3.サイキック・ペーパー(THE PSYCHIC PAPER)
 この時代にすでにサイキックという言葉があったことになります。現象としては、シガレットペーパーを1枚出して、丸めます。お客に4色から好きな色を選んでもらい、さらには3桁の数字を言ってもらいます。丸めた紙を選ばれた色の紙の上に乗せます。霊が降りてきたと感じたら紙を広げます。すると選ばれた色の鉛筆で自由に言ってもらった3桁の数字が書かれているのです。クロースアップマジックとしては秀逸な作品です。現代でも通じます。ネイトライプチッヒの作品で似たような演目がありますが、これはその進化系と言えるでしょう。道具を作成するのが少し手間ですがその価値は充分あります。

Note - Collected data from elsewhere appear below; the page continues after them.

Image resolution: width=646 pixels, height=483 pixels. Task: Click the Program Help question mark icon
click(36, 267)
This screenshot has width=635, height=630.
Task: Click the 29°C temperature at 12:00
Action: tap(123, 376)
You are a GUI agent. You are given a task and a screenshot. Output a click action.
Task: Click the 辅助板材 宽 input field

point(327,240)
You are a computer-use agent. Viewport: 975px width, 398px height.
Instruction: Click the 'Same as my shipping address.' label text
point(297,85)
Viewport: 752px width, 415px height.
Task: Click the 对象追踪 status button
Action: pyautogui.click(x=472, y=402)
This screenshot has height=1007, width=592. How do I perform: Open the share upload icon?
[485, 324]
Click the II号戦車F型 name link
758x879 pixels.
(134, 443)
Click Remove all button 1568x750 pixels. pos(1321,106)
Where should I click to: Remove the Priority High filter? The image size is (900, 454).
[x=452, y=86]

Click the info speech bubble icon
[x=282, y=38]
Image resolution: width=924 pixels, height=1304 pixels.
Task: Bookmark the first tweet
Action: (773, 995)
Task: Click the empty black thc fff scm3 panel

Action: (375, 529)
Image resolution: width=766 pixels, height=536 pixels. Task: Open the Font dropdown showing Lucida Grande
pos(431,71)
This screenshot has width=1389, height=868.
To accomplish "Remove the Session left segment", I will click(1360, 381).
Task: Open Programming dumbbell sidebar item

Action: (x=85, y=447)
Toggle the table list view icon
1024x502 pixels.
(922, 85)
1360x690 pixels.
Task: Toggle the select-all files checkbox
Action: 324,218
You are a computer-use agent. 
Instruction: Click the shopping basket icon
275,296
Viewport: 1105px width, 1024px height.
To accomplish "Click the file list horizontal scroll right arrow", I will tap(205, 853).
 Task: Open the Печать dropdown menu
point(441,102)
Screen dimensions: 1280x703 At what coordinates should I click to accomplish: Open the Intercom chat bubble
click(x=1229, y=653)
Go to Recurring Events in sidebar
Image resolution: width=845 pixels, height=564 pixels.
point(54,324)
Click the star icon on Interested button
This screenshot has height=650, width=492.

4.スピリット・スレート・ライティング(SPIRIT SLATE WRITING)
 当時使われていた学校用の黒板を使います。ここでは2枚使う「ダブルスレートライティング」を2種と1枚だけの「シングルスレートライティング」3種が紹介されます。これらも道具製作がたいへんですが、とても素晴らしい現象ですから絶対に演じるべきでしょう。この道具の場合はマジックショップで入手することも可能です。ここでは新聞紙を使いますが、今まで私はなぜ新聞紙を使うかをよく理解していませんでした。また1面ごとに数字を書いてゆきますが、これもまたきちんとした理由があり、それによってさらなる不思議を生み出すことに成功しています。「生者と死者のテスト」と組み合わせると、選ばれた死者の名前が黒板に書かれているというとても良い現象となります。

5.ペンシル・ラッピング(PENCIL RAPPING)
 これ以降はパーラー・セアンスとなります。セアンス(SÉANCE)とは交霊術会のことです。ここでは幽霊が来た証拠としてラップ音が聞こえるという現象です。ラップ音を作り出すために鉛筆が使われます。結構難しかったですが、音が出るようになりました。コンディションに左右されます。

6.タッチ・オブ・ミステリアス・フィンガーズ(THE TOUCH OF MYSTERIOUS FINGERS)
 これこそが、最もイメージするセアンスとなります。観客数人がテーブルの周りで円陣を組み、互いの小指がくっつく状態にします。テーブルの真ん中にはロウソクが灯され、他の明りを消します。幽霊が降りてくるとそばにあるタンバリンや、ベルが鳴り出します。あまりにも大胆なやり方であり、果たしてこれで本当に霊が降りてきたと感じるかどうかは疑問です。当時の人々の気持ちや状況によっては可能ではないでしょうか。しかし現代においては難しいというのが正直なところです。

7.ジセル・メソッド(GYSEL'S METHOD)
 ロバート・ジセルはこの種のマジックの第一人者です。その彼の上記6のやり方です。大胆すぎる上記のやり方にきめ細かな配慮があります。プロであればこちらのやり方で演じる方が良いかと思います。

 次回は4月15日(日)にレッスン46を行います。スピリチュアリスティック・マジック(心霊奇術)の特集の続きです。その他のセアンス(交霊術会)のやり方を学びます。ステージ用のスピリットキャビネットやシベリアン・チェーン・エスケープ、ロープ・タイなどの縛られた状態からの抜け方などを勉強します。
 マジック教室終了後には飲み会(新年会)を行います。ぜひ皆様ふるってご参加ください。お待ちしております。